- 著者
-
John C. Maraldo
- 出版者
- Nishida Philosophy Association
- 雑誌
- 西田哲学会年報 (ISSN:21881995)
- 巻号頁・発行日
- vol.12, pp.207-189, 2015 (Released:2020-03-21)
This article contrasts the meaning of “one world” as it is represented in current discussions of the environmental crisis, with the sense of “one world” in writings of Nishida and Heidegger from the 1930s. A review of the current geopolitical situation and the environmental crisis shows not only that the world has changed and that our view of the world has changed, but also that the very concept of one world has changed.
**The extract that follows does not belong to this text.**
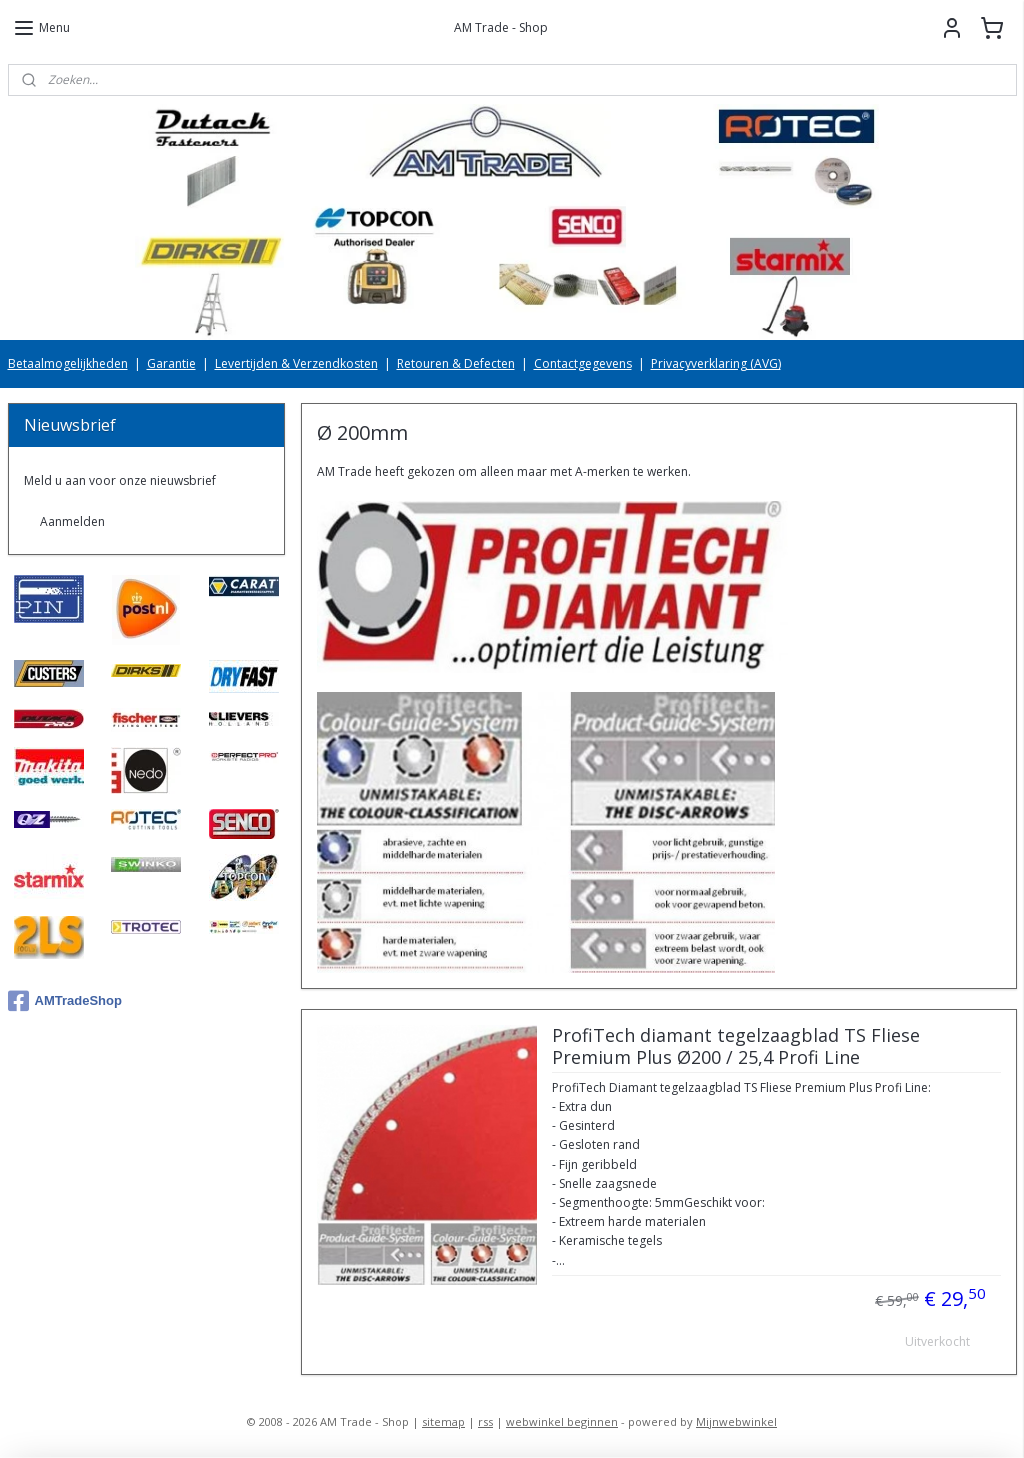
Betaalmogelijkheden (68, 363)
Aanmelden (72, 521)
This new concept, as it is assumed by scientists and philosophers like Peter Singer, remains bound to naturalism, the predominant worldview that ultimately all things can be explained by scientifically discovered laws of nature and are subject to human control. Nishida’s “Logic and Life”(論理と生命)and Heidegger’s Contributions to Philosophy(Beiträge zur Philosophie)show that the world envisioned by naturalism is an abstraction and a curtailment of creativity. World as creative source expresses Nishida’s notion of the one “historical world” in its productive interplay with our many individual, bodily selves, as well as Heidegger’s notion of “world” in tension with “earth.” Today we may be facing not simply an environmental crisis, but an historical crisis, jeopardizing our very ability to conceive of the one world as creative but deeply vulnerable.